Na segunda metade do século XIX, a acrobacia sobre corda estava em alta. Disseminavam-se não apenas os relatos das inacreditáveis façanhas dos artistas da corda bamba (causou um grande alarde internacional, por exemplo, a travessia sobre corda das cataratas do Niágara, em 1859, por Charles Blondin), senão que as notícias acerca de acidentes fatais também comoviam a opinião pública também mais e mais. Em Berlim, uma equilibrista inglesa chegou a despencar de uma corda atada à torre5 e, em Regensburg, em 1878, um jovem acrobata terminou por morrer numa queda, um acontecimento que, segundo relatos, foi recebido com grande consternação por Richard Wagner, o qual, não muito tempo antes, havia assistido a uma de suas exibições, em Bayreuth.6 Wojciech Kunicki refere-se a uma possível fonte direta de Nietzsche, a saber, ao lendário relato de uma disputa entre um acrobata inglês e um equilibrista alemão, a qual deve ter ocorrido, em 1818, diante dos olhos de imperadores e reis, por ocasião do Congresso de Aquisgrão [Aachener Kongreß], e da qual o alemão Wilhelm Kolter saiu vitorioso.7 Esse episódio, no qual a rivalidade sobre a corda atingiu às raias de uma competição em dimensão nacional, foi relatado em diferentes variações no século XIX e adquiriu uma grande popularidade, sobretudo porque, em 1875 - algo que escapa a Kunicki -, o periódico familiar Die Gartenlaube terminou igualmente por noticiá-lo. A anedota a propósito de Kolter também consta, por fim, do conto Sob a pereira8 de Theodor Fontane, publicado em 1885 - ao qual Kunicki, por sua vez, faz referência.

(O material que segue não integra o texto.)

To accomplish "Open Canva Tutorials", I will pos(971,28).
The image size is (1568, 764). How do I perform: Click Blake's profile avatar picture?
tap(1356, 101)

A entusiasmada reportagem da Gartenlaube parece ser a fonte imediata mais óbvia de Nietzsche.9 Conforme a descrição, o primeiro a se apresentar, em Aachen, foi o equilibrista inglês Jack Badred, o qual era considerado um mestre incontestável em sua especialidade. No entanto, quando ele

“já havia percorrido quase a metade da corda, com sua vestimenta de cavaleiro, trajando uma armadura com capacete e munido de uma longa vara de equilíbrio, e a multidão extasiada lhe aplaudia pelo caminhar ousado e seguro, aí então, de repente,” segundo o relato da Gartenlaube, “pela janela da torre, subiu na corda uma figura obscura, a qual, lançando fora sua comprida capa, revelou-se um jovem na flor da idade (...) E, sem portar barra de equilíbrio, estendendo apenas os braços e mantendo somente assim a estabilidade, caminhou contra o inglês naquela altura vertiginosa, como que sobre um fino barbante.” O júbilo foi estrondoso, quando o jovem herói alemão apareceu sobre a corda, sendo que o inglês ficou assaz nervoso; então esse, tomado por “um calafrio, treme e a corda começa a balançar, de sorte que o tempo irregular dos passos de ambos aumenta mais e mais a oscilação (...) ‘gire ou volte de costas’, grita o do cima ao que está mais abaixo. Não lhe é dado fazer nem uma coisa nem outra; mas ele precisa efetuar urgentemente aquilo que o outro lhe exige - caso não queiram, os dois, despencar rumo ao chão; eis que um deles se ajoelha e, com as mãos, agarra a corda, inclinando a cabeça o mais baixo possível - e o outro? Mais alguns poucos passos e, por fim, um salto de vida ou morte - a arriscada e frenética ação é levada a cabo!” Sob aplausos tempestuosos, os pés do herói das alturas voltam a encontrar a corda, depois de seu temerário salto - tal é, pois, a entusiasmada descrição da Gartenlaube.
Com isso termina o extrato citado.